# Start of Source data

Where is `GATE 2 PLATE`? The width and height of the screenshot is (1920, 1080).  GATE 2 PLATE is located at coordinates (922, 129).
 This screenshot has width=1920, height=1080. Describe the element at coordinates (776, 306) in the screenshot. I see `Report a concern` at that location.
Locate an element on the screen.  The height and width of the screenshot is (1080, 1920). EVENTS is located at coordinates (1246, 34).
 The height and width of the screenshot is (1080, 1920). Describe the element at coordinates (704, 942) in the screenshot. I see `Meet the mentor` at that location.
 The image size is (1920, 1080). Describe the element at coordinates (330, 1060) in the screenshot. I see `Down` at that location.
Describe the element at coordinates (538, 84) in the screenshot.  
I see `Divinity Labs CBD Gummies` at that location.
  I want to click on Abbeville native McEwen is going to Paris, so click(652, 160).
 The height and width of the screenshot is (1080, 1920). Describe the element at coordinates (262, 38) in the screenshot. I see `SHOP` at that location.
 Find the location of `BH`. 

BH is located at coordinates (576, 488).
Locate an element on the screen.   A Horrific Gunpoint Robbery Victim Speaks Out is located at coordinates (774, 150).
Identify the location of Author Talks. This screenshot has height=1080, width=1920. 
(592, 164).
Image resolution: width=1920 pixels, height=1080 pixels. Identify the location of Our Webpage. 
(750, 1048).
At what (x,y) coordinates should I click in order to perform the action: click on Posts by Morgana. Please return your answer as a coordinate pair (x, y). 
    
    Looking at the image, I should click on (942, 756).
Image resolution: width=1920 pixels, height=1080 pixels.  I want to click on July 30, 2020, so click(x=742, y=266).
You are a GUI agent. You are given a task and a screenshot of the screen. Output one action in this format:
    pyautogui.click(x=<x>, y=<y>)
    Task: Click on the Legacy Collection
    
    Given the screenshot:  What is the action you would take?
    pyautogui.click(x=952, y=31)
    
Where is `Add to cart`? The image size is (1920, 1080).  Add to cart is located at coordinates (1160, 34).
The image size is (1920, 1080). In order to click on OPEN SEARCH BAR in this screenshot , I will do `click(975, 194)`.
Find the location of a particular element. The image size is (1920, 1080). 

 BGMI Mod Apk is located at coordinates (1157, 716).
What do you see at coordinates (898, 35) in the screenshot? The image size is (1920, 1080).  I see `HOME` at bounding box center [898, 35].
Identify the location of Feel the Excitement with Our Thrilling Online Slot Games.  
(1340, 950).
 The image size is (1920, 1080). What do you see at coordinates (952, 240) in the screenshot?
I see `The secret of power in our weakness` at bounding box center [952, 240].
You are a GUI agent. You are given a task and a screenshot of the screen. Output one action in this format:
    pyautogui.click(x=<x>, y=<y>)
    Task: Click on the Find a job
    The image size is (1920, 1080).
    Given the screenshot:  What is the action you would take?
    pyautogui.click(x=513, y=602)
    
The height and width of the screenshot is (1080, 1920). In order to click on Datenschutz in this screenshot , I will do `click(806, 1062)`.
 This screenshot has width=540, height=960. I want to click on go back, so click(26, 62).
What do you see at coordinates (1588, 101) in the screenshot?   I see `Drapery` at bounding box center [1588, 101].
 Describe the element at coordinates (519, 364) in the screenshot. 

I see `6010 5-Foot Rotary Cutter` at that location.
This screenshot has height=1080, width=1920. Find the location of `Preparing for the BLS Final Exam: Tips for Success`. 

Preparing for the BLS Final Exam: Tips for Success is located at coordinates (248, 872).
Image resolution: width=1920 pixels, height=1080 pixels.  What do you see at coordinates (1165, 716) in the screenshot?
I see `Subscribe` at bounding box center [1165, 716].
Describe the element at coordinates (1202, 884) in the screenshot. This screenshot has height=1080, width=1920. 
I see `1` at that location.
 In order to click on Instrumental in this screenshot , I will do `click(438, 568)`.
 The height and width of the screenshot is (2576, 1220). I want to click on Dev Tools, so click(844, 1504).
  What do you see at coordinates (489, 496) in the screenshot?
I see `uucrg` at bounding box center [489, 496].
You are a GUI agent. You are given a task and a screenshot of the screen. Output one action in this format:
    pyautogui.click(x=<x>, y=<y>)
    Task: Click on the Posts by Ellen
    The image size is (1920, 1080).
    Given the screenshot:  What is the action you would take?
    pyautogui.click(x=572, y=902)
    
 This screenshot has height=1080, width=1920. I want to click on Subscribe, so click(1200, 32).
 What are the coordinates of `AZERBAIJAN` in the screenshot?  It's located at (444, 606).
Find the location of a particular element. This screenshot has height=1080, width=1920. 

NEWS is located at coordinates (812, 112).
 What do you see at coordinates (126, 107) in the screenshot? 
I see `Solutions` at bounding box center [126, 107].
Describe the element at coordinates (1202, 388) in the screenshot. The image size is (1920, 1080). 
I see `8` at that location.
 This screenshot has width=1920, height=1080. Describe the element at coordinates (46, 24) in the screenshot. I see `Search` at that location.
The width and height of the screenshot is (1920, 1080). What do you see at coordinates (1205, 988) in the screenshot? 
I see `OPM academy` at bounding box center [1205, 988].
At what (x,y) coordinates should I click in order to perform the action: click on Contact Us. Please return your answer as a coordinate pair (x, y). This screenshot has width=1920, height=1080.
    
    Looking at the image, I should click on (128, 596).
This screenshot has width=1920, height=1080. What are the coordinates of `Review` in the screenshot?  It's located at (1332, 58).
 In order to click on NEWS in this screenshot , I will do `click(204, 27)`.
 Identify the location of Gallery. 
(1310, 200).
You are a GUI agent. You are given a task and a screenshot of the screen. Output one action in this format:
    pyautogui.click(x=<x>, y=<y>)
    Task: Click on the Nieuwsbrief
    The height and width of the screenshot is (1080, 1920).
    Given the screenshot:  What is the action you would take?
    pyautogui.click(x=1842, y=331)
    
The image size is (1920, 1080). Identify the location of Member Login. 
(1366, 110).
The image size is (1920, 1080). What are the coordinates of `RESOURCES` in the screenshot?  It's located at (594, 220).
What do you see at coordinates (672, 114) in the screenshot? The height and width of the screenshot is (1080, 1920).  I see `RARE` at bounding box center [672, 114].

# End of Source data

### What is being asked
How many lines in the rows above contain the string "NEWS"? Reply with the number alone.

### Solution to this exercise
2